### Excerpt to read:

┌────────

Then I discovered that some books were
actually utter pure undiluted bilge, and that I could write better stuff. And
from there it was a short step to writing that stuff. And from there, it was
another step to discovering that it was almost impossible to get the stuff I
wrote published.
But then that’s another story, and one you’ve
heard before.
So, yeah, 45. I wonder what the next year
will bring. Or, rather, I already know.
Incidentally, I share my birthday with Bill
Gates and Julia Roberts. Couldn’t it at least have been someone I can actually admire? What the hell?
Bring on the apocalypse.
Happy birthday. It's not easy for me to say this, but I've stopped thinking about age and accomplishments and goals and distance traveled. I mean, saying that, it sounds as though I'm simply living an unexamined life.
ReplyDeleteBut that aspect of living is no longer of interest to me, and it sounds as though you're in the same boat.
I still have things I like doing, though, and reading your posts is one of them.
I look forward to reading them for yet another year!

└────────

### What to work on:
1. Repeat everything in the birthday post from "ReplyDeleteBut that aspect" down to "one of them.".
2. Do the following statements agree with the birthday post? For each, answer yes or no and quote the deciding words exactly.
(a) The writer shares a birthday with Bill Gates and Julia Roberts.
(b) The writer found it easy to get their own writing published.
(c) The commenter counts reading the posts among the things they like doing.

### Data segment:

┌────────

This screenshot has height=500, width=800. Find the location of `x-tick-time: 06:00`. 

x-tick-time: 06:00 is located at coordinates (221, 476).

└────────

### Results for each task:
1.
ReplyDeleteBut that aspect of living is no longer of interest to me, and it sounds as though you're in the same boat.
I still have things I like doing, though, and reading your posts is one of them.

2.
(a) Yes: "I share my birthday with Bill Gates and Julia Roberts."
(b) No: "it was almost impossible to get the stuff I wrote published."
(c) Yes: "I still have things I like doing, though, and reading your posts is one of them."